During my residency, I will be also be working on a teaser for my documentary road movie project Freedom Highway. For the past years, I have observed disturbing activities and trends in Poland, as well as in other Eastern European countries, toward the eroding of the foundations of democracy. Growing nationalism and populism are pushing us to redefine our most significant values, especially the meaning of freedom. The Freedom House has named Poland, as a country where liberal democracy is gradually being turned into a hybrid regime, where the rights and freedoms of many religious, ethnic, and sexual minorities are curtailed and taken away. Freedom Highway is an attempt to answer the question to why this is occurring. What happened to that unique spirit of freedom that I remember so well, arising from the ashes of the Iron Curtain in 1989? In my film, the titular highway is a metaphor for the road to freedom so many countries were optimistically traversing, but whose destination ultimately failed to materialize. I hope the film will initiate a public discourse. And that it will also be an encouragement for those who continue to carry in their hearts the torch for freedom and democracy.

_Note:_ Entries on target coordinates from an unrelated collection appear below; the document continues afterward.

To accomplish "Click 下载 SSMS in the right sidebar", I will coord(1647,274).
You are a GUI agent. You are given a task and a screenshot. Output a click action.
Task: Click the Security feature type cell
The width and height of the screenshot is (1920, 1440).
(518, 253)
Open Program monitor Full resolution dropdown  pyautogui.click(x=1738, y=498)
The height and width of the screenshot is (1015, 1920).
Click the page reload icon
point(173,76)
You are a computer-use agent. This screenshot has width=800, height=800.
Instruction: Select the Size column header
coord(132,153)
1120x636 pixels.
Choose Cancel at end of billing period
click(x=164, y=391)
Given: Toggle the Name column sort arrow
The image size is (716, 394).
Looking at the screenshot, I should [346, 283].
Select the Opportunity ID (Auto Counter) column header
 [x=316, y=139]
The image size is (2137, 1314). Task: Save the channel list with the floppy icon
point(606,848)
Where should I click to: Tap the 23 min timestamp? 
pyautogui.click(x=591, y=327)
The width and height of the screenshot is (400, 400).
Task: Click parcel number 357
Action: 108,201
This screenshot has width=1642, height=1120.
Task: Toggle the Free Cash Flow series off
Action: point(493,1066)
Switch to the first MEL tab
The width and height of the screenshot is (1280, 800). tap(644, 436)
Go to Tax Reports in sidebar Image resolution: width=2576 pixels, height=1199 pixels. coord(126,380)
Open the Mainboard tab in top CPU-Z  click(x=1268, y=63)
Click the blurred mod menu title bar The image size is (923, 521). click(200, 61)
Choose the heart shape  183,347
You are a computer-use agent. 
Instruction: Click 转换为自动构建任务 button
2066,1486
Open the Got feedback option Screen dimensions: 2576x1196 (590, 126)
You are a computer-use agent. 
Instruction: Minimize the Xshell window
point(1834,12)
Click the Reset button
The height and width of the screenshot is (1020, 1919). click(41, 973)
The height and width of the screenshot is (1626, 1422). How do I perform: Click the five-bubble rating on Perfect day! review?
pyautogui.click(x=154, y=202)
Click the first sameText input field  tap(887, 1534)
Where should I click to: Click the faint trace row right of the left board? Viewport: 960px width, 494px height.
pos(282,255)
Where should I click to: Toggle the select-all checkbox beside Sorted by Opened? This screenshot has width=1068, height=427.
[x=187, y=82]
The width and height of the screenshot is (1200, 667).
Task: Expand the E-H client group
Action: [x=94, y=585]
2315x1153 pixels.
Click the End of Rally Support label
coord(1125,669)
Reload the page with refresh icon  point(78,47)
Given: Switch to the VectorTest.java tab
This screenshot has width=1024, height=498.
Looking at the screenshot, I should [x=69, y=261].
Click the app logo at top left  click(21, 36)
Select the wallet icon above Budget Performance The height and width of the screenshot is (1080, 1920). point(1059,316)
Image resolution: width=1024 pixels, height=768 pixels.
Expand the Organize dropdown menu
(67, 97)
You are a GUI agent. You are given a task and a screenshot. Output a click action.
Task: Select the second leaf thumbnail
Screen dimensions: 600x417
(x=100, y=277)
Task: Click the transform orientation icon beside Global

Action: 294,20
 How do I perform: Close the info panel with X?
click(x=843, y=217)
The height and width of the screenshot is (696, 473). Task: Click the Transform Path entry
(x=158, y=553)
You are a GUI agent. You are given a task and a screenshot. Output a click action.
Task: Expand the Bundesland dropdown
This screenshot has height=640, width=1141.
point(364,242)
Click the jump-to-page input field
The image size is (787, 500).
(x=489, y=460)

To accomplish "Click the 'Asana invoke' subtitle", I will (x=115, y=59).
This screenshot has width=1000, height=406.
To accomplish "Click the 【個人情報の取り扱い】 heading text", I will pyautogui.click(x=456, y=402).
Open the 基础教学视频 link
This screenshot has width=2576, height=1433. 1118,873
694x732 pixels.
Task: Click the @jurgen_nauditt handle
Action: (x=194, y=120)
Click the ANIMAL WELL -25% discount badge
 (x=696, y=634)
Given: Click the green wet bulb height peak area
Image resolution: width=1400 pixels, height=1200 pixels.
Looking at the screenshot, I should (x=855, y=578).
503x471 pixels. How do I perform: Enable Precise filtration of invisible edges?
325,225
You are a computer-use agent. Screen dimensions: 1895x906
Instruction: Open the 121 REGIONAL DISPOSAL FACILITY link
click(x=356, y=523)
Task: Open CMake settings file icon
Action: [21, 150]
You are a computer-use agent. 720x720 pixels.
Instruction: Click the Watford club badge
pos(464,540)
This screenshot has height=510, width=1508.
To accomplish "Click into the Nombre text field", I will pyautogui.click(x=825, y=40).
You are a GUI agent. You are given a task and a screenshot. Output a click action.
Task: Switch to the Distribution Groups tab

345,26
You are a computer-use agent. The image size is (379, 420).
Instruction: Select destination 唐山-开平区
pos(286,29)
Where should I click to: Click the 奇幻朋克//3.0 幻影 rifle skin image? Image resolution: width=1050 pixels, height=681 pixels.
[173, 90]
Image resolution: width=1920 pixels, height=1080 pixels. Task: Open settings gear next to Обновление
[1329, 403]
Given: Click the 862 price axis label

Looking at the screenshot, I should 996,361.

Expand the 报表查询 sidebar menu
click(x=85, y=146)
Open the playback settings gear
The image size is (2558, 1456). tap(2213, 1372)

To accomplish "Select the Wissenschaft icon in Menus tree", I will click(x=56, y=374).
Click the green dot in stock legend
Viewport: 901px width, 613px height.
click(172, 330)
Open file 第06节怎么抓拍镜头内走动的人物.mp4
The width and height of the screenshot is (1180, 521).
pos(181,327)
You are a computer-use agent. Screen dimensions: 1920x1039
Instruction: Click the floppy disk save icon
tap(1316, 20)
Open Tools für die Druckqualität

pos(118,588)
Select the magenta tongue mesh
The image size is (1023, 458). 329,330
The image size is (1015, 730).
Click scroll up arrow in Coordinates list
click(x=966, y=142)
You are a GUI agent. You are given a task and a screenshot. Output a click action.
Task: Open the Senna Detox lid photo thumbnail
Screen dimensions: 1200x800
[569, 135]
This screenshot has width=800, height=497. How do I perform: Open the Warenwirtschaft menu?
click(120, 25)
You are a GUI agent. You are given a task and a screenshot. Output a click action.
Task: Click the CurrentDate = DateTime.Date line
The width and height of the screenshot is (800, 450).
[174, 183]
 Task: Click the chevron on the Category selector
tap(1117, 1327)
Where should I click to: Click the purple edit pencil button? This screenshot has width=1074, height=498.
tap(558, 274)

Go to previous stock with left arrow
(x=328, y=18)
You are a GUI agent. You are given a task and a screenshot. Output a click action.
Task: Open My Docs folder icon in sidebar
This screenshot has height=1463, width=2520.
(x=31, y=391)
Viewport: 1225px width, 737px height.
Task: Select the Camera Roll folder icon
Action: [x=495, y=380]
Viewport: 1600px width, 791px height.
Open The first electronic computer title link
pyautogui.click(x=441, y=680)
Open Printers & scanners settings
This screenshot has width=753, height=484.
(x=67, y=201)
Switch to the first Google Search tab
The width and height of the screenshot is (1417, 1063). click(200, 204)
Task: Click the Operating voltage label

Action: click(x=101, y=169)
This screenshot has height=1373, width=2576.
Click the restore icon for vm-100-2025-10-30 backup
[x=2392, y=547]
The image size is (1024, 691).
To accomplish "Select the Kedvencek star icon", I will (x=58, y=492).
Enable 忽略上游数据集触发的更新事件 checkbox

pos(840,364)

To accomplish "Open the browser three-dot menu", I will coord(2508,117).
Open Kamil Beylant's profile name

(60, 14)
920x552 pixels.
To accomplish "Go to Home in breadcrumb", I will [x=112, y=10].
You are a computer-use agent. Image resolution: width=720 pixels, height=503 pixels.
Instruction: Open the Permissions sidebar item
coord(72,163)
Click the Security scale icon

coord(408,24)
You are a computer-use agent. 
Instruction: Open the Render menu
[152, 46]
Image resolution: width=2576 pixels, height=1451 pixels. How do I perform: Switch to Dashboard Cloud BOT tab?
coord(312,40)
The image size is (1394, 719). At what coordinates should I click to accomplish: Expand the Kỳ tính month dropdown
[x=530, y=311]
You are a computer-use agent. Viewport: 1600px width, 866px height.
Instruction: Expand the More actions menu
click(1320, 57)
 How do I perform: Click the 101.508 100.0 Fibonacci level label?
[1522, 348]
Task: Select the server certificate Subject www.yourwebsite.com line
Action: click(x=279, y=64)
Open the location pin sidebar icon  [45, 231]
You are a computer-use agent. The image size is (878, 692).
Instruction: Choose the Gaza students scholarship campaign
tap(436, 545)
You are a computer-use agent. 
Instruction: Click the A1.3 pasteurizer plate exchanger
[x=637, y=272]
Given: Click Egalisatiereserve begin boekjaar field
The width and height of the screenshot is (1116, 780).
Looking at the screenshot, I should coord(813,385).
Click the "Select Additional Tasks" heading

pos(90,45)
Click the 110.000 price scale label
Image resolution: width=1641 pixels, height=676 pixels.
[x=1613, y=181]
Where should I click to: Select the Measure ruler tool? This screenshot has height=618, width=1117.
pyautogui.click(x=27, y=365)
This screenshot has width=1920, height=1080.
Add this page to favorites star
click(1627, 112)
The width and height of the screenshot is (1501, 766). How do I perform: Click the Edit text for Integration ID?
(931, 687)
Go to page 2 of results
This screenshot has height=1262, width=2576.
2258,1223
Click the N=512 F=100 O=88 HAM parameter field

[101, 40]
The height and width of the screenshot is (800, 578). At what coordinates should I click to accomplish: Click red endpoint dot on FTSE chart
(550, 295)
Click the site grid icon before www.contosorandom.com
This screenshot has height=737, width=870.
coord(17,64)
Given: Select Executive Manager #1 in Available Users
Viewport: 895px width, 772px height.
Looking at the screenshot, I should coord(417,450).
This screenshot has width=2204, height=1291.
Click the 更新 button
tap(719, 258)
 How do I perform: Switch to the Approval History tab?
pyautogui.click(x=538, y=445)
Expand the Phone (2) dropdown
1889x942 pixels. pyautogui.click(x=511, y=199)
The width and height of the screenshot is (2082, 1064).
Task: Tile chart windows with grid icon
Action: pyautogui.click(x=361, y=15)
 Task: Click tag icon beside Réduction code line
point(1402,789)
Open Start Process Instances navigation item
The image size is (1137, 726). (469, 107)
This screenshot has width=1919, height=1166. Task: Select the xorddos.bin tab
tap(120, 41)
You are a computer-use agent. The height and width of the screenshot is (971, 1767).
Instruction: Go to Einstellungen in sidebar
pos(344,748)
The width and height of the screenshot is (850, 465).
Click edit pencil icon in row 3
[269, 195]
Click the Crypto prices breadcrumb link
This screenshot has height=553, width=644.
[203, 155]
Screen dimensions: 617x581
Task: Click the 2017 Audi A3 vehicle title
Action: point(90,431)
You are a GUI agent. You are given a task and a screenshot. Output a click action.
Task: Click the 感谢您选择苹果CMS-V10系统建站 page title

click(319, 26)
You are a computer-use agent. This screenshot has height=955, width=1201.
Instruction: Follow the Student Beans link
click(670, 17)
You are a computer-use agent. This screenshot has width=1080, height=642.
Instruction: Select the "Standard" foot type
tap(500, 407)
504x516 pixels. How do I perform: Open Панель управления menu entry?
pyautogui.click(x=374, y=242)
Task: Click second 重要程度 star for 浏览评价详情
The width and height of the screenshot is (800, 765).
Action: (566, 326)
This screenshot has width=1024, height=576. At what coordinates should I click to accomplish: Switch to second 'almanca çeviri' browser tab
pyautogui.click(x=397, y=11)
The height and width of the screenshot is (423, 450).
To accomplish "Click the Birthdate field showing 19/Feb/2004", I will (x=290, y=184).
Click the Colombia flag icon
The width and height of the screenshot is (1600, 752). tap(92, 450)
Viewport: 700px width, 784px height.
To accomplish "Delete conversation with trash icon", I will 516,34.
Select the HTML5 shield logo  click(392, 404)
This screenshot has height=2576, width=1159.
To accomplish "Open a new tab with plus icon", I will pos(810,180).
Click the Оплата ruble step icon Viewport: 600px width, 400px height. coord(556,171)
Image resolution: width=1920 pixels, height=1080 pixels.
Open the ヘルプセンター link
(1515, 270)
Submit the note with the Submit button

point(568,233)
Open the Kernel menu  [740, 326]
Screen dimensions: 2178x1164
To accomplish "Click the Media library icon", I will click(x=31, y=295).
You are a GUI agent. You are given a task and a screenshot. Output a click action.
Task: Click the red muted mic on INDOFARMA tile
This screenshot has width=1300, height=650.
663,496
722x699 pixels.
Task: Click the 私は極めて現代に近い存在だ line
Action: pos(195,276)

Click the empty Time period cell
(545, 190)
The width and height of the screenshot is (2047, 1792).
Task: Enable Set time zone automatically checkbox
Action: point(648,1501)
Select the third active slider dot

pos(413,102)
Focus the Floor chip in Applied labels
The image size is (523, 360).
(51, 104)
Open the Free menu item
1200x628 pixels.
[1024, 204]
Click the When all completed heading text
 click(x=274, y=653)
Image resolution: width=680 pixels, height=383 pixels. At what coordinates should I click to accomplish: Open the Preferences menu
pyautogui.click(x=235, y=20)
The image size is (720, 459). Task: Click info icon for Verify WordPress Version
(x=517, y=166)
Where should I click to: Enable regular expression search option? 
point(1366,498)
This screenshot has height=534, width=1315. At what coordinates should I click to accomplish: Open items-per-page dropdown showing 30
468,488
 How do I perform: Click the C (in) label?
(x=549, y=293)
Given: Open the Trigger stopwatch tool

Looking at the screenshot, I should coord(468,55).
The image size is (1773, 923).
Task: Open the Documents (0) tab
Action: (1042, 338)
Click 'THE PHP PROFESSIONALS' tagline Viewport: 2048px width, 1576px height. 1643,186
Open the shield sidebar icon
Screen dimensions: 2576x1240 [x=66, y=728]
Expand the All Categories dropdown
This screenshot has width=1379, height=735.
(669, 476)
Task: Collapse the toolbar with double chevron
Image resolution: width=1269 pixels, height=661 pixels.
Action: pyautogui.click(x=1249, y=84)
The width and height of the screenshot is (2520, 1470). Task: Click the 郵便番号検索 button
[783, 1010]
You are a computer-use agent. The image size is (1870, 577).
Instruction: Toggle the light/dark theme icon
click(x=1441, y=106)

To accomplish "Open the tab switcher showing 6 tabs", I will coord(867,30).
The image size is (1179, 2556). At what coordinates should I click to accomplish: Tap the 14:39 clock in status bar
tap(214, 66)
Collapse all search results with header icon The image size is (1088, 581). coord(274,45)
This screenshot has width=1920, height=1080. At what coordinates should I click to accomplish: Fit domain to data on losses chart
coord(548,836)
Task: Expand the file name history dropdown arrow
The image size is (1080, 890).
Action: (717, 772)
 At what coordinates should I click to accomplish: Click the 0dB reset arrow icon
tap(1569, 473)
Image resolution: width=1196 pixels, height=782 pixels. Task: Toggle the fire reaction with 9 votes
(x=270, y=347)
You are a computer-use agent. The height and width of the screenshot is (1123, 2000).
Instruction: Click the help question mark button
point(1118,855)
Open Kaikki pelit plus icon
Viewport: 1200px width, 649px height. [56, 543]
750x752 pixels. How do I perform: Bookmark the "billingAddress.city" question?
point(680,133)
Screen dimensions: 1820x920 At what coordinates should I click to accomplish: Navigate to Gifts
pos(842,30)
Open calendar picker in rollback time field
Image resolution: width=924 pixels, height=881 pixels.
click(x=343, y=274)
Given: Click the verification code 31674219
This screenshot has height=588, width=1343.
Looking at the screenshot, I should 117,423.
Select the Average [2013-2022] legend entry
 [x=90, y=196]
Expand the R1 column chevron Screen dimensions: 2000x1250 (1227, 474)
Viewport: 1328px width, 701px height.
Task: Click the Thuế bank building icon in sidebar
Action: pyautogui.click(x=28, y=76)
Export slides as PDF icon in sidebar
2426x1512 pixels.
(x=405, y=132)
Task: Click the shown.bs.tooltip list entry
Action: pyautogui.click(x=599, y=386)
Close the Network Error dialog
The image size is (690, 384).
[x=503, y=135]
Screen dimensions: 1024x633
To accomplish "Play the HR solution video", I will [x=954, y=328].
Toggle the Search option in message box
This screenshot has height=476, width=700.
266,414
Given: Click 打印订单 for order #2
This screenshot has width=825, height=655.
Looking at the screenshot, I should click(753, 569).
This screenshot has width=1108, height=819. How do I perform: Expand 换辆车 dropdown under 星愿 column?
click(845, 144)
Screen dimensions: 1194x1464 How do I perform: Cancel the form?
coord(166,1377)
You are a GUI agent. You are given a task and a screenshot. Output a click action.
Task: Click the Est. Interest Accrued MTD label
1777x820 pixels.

7. Which filmmakers or artists do you most admire/draw inspiration from?

It’s Tamara Trampe, a respected and well-known German director of Russian origin. She was my great supporter and artistic mentor for many years. She greatly impacted my film career development because she taught me how to look, understand, and go beyond what you just see, and how to seek deeper meaning while focusing on the fate of an individual. Tamara was convinced that through the detailed observation of a small section of the world, a microcosm, one could tell a universal story beyond an individual fate. Also, thanks to her recommendations, I could win the trust of film institutions at the beginning of my career.

8.  Is there anything else youd like to add?

I have made three full-length documentaries so far. This project  I’m working on now is a fulfillment of a dream to explore more deeply the borderline areas of fiction/non-fiction, which are a very interesting space for me to continue my creative work and film career.

Creative Culture Artist in Residence Elwira Niewiera headshot

ELWIRA NIEWIERA is a Polish/German director and screenwriter based in Berlin. She is the author of the well-known and award-winning documentaries Domino Effect and The Prince and the Dybbuk (co-directed with Piotr Rosolowski). The movies were shown worldwide at over 50 festivals, including Venice Film Festival, IDFA, Hot Docs Toronto, and MoMa Doc Fortnight.

She won many awards, among which were the Lion for the Best Documentary at 74th Venice Film Festival, the Polish Film Academy Award for Best Documentary, Golden Dove at DOK Leipzig Film Festival, and the Golden Horn at the Krakow Film Festival. Elwira recently received the Young German Cinema Award and the American Chicken & Egg Award 2021. In her artistic work, she focuses primarily on political, social and cultural transformations in Eastern Europe. Elwira just finished work on The Hamlet Syndrome, a film portrait of the young Ukrainian generation scarred by war and political turmoil. She is a member of the European Film Academy.